We've written before about the importance of being your own health advocate. One of the best ways of doing this is to educate yourself (they don't say 'Knowledge is power' for nothing, after all). How can you do this? One way is to be prepared. In just five easy steps, you can achieve this in a cinch:

  1. Do research ahead of time - learn about symptoms you think you may be experiencing, read up about (a) condition(s) you may have.
  2. Write down a list of things you'd like to address, such as concerns you may have, any major life changes that you've experienced, questions you may have.
  3. Prior to going to the doctor, be sure to sit down and think about these things so you are able to make the most out of the short time you are there.
  4. Bring a list of medications (including vitamins and supplements!) you are currently taking and anything else you'd like to address.
  5. Be sure to bring something to take notes on and/or even a voice recorder (with the permission of your doctor, of course).

We love the idea of making a list. Making a list will not only help you to remember the things you'd like to address, but it will also help you stick to the point and communicate clearly.
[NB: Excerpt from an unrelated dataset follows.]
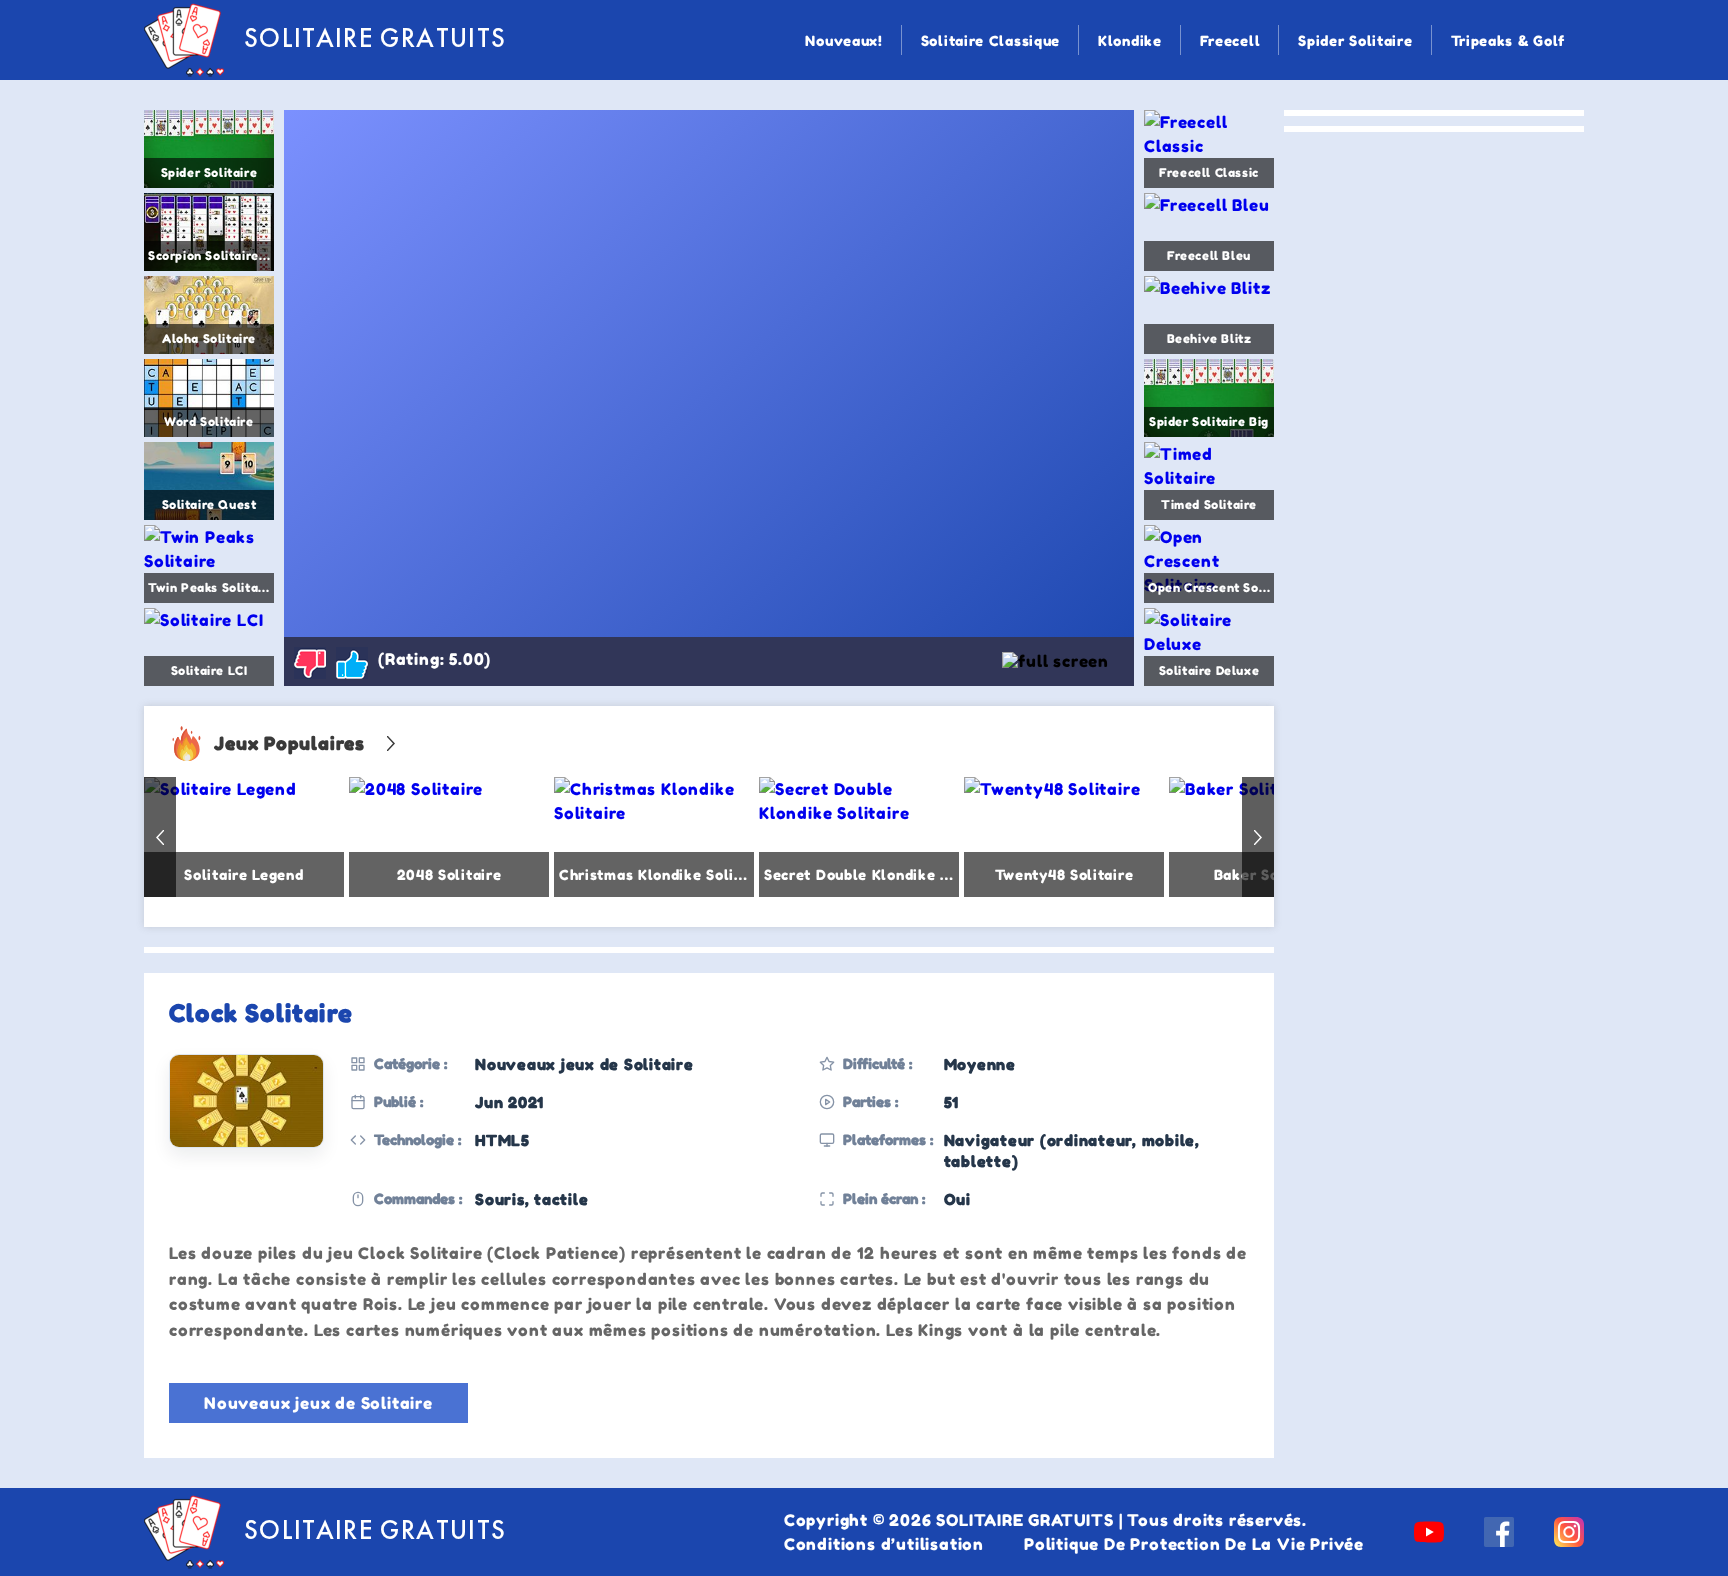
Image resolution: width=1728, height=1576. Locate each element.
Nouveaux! (843, 40)
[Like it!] (352, 663)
From young children to seniors, many people are afraid of going to the doctor because it can make them feel vulnerable, but having a list of questions and being educated can help anybody regain some control and feel more confident.

That's why we've come up with a series of checklists to jump-start your journey to health advocacy. From "Questions to Ask About Drug Treatment" to "Questions to Ask About Cholesterol" and more, our Resources serve to empower you to "take the wheel" and never look back. See for yourself.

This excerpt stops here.